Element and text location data
* * * * * * * * *
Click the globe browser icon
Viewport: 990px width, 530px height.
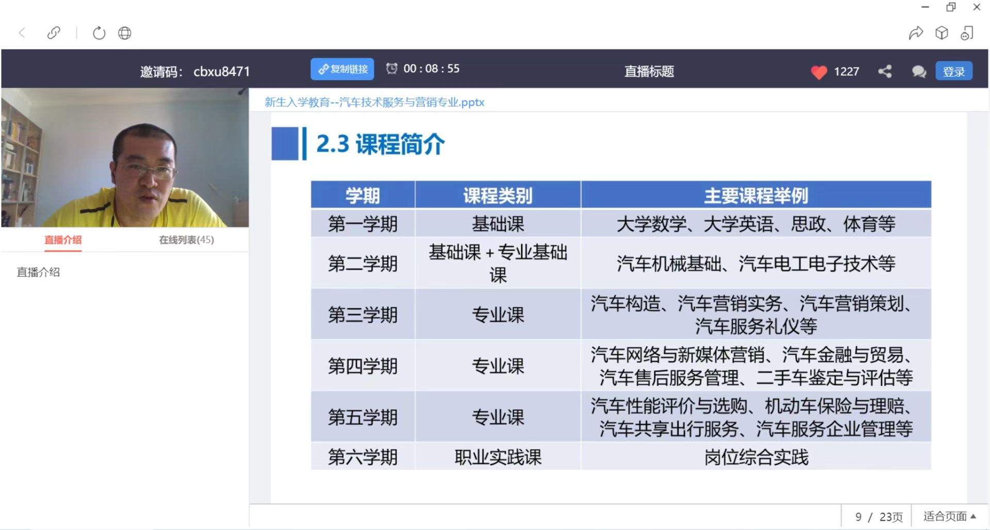coord(125,33)
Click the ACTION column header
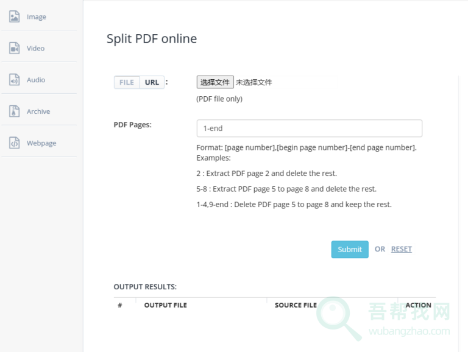The image size is (468, 352). tap(418, 305)
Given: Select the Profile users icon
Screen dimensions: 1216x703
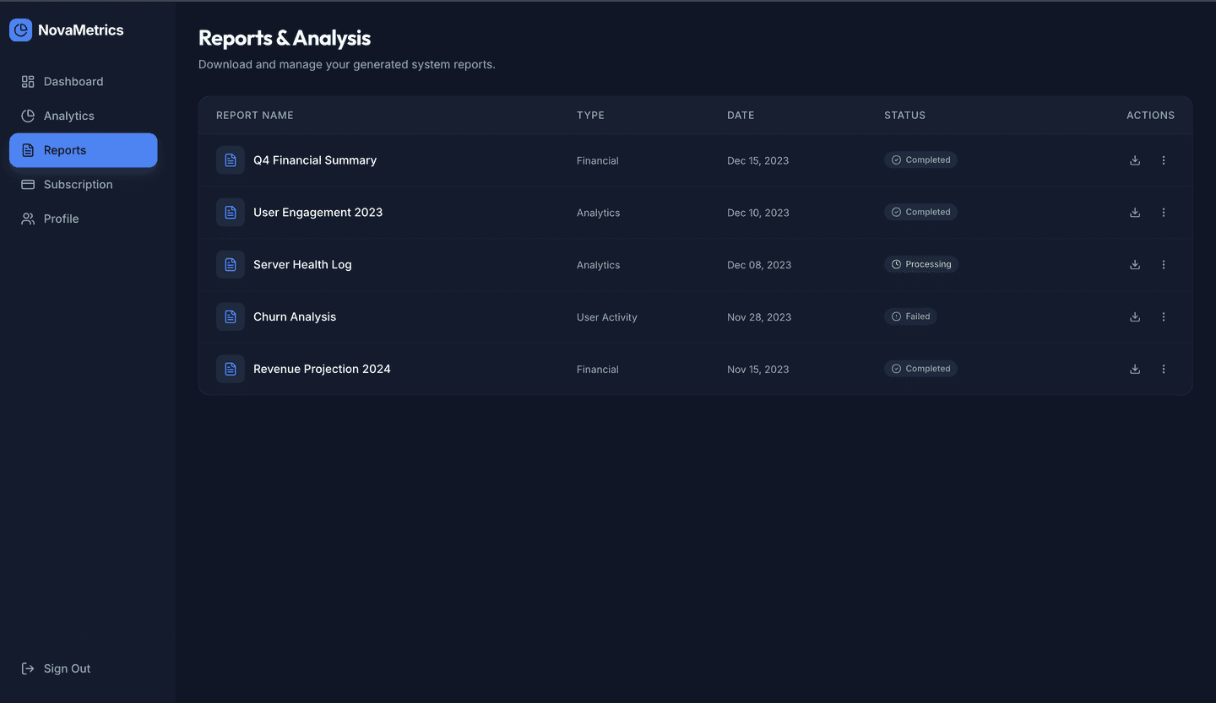Looking at the screenshot, I should (x=28, y=219).
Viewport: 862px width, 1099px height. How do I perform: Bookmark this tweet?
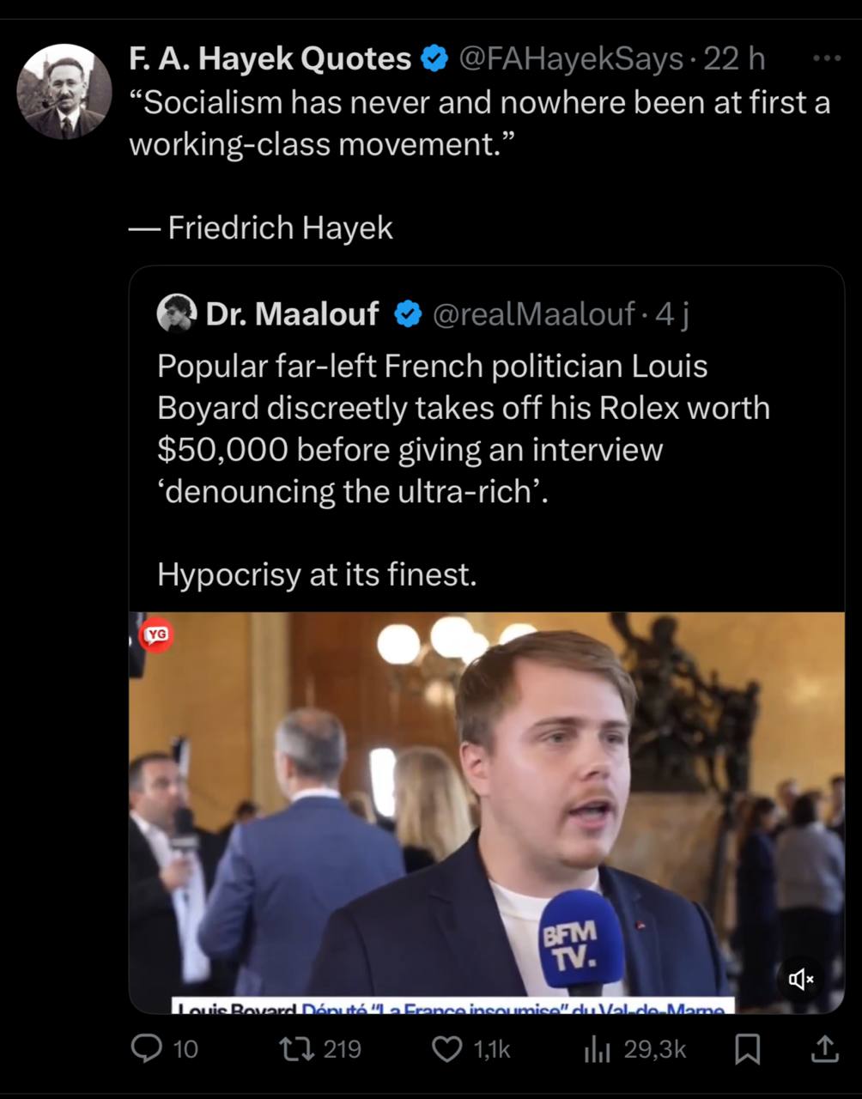pyautogui.click(x=749, y=1048)
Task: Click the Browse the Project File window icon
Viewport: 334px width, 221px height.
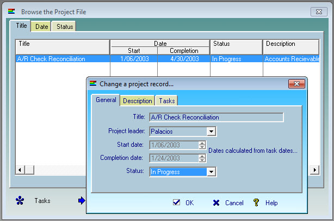Action: 11,11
* * * * * * * * *
**Aim**
Please state how many lines above contain the word "height". Give only the number.

**Complete answer**
3